↓

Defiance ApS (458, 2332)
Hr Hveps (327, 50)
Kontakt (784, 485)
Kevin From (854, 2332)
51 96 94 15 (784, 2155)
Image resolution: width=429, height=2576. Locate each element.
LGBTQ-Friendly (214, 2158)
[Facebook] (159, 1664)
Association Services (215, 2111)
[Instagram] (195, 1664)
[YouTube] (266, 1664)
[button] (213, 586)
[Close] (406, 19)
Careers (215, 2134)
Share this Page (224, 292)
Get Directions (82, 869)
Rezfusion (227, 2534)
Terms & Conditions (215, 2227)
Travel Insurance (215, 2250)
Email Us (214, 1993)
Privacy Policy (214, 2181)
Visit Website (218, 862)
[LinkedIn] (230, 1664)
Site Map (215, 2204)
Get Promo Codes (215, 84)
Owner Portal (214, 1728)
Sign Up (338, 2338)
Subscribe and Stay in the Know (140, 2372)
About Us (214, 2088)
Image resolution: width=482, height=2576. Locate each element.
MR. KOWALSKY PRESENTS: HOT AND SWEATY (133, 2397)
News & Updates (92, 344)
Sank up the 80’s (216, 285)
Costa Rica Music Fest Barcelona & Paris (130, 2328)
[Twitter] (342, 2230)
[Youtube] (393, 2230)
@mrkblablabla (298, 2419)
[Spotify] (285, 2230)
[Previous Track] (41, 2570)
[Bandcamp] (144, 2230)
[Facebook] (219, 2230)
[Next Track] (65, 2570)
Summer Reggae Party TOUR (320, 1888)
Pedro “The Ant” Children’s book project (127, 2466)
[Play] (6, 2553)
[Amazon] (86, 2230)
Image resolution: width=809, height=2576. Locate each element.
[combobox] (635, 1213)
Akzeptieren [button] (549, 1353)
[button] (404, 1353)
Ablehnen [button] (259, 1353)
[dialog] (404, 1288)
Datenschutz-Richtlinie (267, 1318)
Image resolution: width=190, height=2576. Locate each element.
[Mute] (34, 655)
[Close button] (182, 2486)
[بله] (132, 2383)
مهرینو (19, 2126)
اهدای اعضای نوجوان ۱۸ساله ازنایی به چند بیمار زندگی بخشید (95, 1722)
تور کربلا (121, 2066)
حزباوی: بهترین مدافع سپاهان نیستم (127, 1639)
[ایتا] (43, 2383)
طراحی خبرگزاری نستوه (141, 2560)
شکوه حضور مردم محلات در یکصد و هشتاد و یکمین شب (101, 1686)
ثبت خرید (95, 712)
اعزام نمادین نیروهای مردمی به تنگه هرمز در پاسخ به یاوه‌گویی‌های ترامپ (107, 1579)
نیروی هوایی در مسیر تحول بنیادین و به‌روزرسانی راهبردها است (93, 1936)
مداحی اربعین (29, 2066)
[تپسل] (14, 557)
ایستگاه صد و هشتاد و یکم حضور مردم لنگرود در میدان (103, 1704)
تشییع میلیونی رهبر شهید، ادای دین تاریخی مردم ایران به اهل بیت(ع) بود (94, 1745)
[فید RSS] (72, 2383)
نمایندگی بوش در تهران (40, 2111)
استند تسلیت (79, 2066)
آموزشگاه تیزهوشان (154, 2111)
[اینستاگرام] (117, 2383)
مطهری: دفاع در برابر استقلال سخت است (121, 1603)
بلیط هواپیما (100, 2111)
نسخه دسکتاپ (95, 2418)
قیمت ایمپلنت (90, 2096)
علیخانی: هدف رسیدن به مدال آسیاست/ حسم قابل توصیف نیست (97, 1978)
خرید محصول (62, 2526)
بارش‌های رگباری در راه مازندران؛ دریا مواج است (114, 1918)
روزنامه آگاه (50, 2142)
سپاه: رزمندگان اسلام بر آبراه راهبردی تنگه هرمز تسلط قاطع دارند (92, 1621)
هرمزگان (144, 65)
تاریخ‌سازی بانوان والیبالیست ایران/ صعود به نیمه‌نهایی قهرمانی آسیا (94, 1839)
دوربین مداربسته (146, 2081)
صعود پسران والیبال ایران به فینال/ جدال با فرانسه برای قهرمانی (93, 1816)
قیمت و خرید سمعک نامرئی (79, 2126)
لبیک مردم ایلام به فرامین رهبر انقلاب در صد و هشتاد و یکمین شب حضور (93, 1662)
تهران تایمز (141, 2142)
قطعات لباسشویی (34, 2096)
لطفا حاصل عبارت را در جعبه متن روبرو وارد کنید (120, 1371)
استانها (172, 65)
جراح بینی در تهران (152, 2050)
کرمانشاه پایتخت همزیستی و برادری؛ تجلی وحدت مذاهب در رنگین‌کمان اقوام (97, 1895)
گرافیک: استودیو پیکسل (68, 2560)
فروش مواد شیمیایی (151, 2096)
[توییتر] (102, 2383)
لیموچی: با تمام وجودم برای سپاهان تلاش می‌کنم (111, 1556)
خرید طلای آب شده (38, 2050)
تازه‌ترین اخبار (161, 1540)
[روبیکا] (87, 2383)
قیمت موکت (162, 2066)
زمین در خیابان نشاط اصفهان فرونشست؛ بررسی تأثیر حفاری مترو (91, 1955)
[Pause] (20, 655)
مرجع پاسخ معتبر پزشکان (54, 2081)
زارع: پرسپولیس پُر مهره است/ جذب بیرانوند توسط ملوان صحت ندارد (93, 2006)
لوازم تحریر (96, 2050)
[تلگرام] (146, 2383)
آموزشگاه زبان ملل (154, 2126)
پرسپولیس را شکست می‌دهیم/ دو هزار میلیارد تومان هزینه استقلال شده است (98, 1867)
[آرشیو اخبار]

↑

--- Prompt ---
From the first line to the last, print the listing above exactly.

--- Answer box ---
Defiance ApS (458, 2332)
Hr Hveps (327, 50)
Kontakt (784, 485)
Kevin From (854, 2332)
51 96 94 15 (784, 2155)
Image resolution: width=429, height=2576. Locate each element.
LGBTQ-Friendly (214, 2158)
[Facebook] (159, 1664)
Association Services (215, 2111)
[Instagram] (195, 1664)
[YouTube] (266, 1664)
[button] (213, 586)
[Close] (406, 19)
Careers (215, 2134)
Share this Page (224, 292)
Get Directions (82, 869)
Rezfusion (227, 2534)
Terms & Conditions (215, 2227)
Travel Insurance (215, 2250)
Email Us (214, 1993)
Privacy Policy (214, 2181)
Visit Website (218, 862)
[LinkedIn] (230, 1664)
Site Map (215, 2204)
Get Promo Codes (215, 84)
Owner Portal (214, 1728)
Sign Up (338, 2338)
Subscribe and Stay in the Know (140, 2372)
About Us (214, 2088)
Image resolution: width=482, height=2576. Locate each element.
MR. KOWALSKY PRESENTS: HOT AND SWEATY (133, 2397)
News & Updates (92, 344)
Sank up the 80’s (216, 285)
Costa Rica Music Fest Barcelona & Paris (130, 2328)
[Twitter] (342, 2230)
[Youtube] (393, 2230)
@mrkblablabla (298, 2419)
[Spotify] (285, 2230)
[Previous Track] (41, 2570)
[Bandcamp] (144, 2230)
[Facebook] (219, 2230)
[Next Track] (65, 2570)
Summer Reggae Party TOUR (320, 1888)
Pedro “The Ant” Children’s book project (127, 2466)
[Play] (6, 2553)
[Amazon] (86, 2230)
Image resolution: width=809, height=2576. Locate each element.
[combobox] (635, 1213)
Akzeptieren [button] (549, 1353)
[button] (404, 1353)
Ablehnen [button] (259, 1353)
[dialog] (404, 1288)
Datenschutz-Richtlinie (267, 1318)
Image resolution: width=190, height=2576. Locate each element.
[Mute] (34, 655)
[Close button] (182, 2486)
[بله] (132, 2383)
مهرینو (19, 2126)
اهدای اعضای نوجوان ۱۸ساله ازنایی به چند بیمار زندگی بخشید (95, 1722)
تور کربلا (121, 2066)
حزباوی: بهترین مدافع سپاهان نیستم (127, 1639)
[ایتا] (43, 2383)
طراحی خبرگزاری نستوه (141, 2560)
شکوه حضور مردم محلات در یکصد و هشتاد و یکمین شب (101, 1686)
ثبت خرید (95, 712)
اعزام نمادین نیروهای مردمی به تنگه هرمز در پاسخ به یاوه‌گویی‌های ترامپ (107, 1579)
نیروی هوایی در مسیر تحول بنیادین و به‌روزرسانی راهبردها است (93, 1936)
مداحی اربعین (29, 2066)
[تپسل] (14, 557)
ایستگاه صد و هشتاد و یکم حضور مردم لنگرود در میدان (103, 1704)
تشییع میلیونی رهبر شهید، ادای دین تاریخی مردم ایران به اهل بیت(ع) بود (94, 1745)
[فید RSS] (72, 2383)
نمایندگی بوش در تهران (40, 2111)
استند تسلیت (79, 2066)
آموزشگاه تیزهوشان (154, 2111)
[اینستاگرام] (117, 2383)
مطهری: دفاع در برابر استقلال سخت است (121, 1603)
بلیط هواپیما (100, 2111)
نسخه دسکتاپ (95, 2418)
قیمت ایمپلنت (90, 2096)
علیخانی: هدف رسیدن به مدال آسیاست/ حسم قابل توصیف نیست (97, 1978)
خرید محصول (62, 2526)
بارش‌های رگباری در راه مازندران؛ دریا مواج است (114, 1918)
روزنامه آگاه (50, 2142)
سپاه: رزمندگان اسلام بر آبراه راهبردی تنگه هرمز تسلط قاطع دارند (92, 1621)
هرمزگان (144, 65)
تاریخ‌سازی بانوان والیبالیست ایران/ صعود به نیمه‌نهایی قهرمانی آسیا (94, 1839)
دوربین مداربسته (146, 2081)
صعود پسران والیبال ایران به فینال/ جدال با فرانسه برای قهرمانی (93, 1816)
قیمت و خرید سمعک نامرئی (79, 2126)
لبیک مردم ایلام به فرامین رهبر انقلاب در صد و هشتاد و یکمین شب حضور (93, 1662)
تهران تایمز (141, 2142)
قطعات لباسشویی (34, 2096)
لطفا حاصل عبارت را در جعبه متن روبرو وارد کنید (120, 1371)
استانها (172, 65)
جراح بینی در تهران (152, 2050)
کرمانشاه پایتخت همزیستی و برادری؛ تجلی وحدت مذاهب در رنگین‌کمان اقوام (97, 1895)
گرافیک: استودیو پیکسل (68, 2560)
فروش مواد شیمیایی (151, 2096)
[توییتر] (102, 2383)
لیموچی: با تمام وجودم برای سپاهان تلاش می‌کنم (111, 1556)
خرید طلای آب شده (38, 2050)
تازه‌ترین اخبار (161, 1540)
[روبیکا] (87, 2383)
قیمت موکت (162, 2066)
زمین در خیابان نشاط اصفهان فرونشست؛ بررسی تأثیر حفاری مترو (91, 1955)
[Pause] (20, 655)
مرجع پاسخ معتبر پزشکان (54, 2081)
زارع: پرسپولیس پُر مهره است/ جذب بیرانوند توسط ملوان صحت ندارد (93, 2006)
لوازم تحریر (96, 2050)
[تلگرام] (146, 2383)
آموزشگاه زبان ملل (154, 2126)
پرسپولیس را شکست می‌دهیم/ دو هزار میلیارد تومان هزینه استقلال شده است (98, 1867)
[آرشیو اخبار]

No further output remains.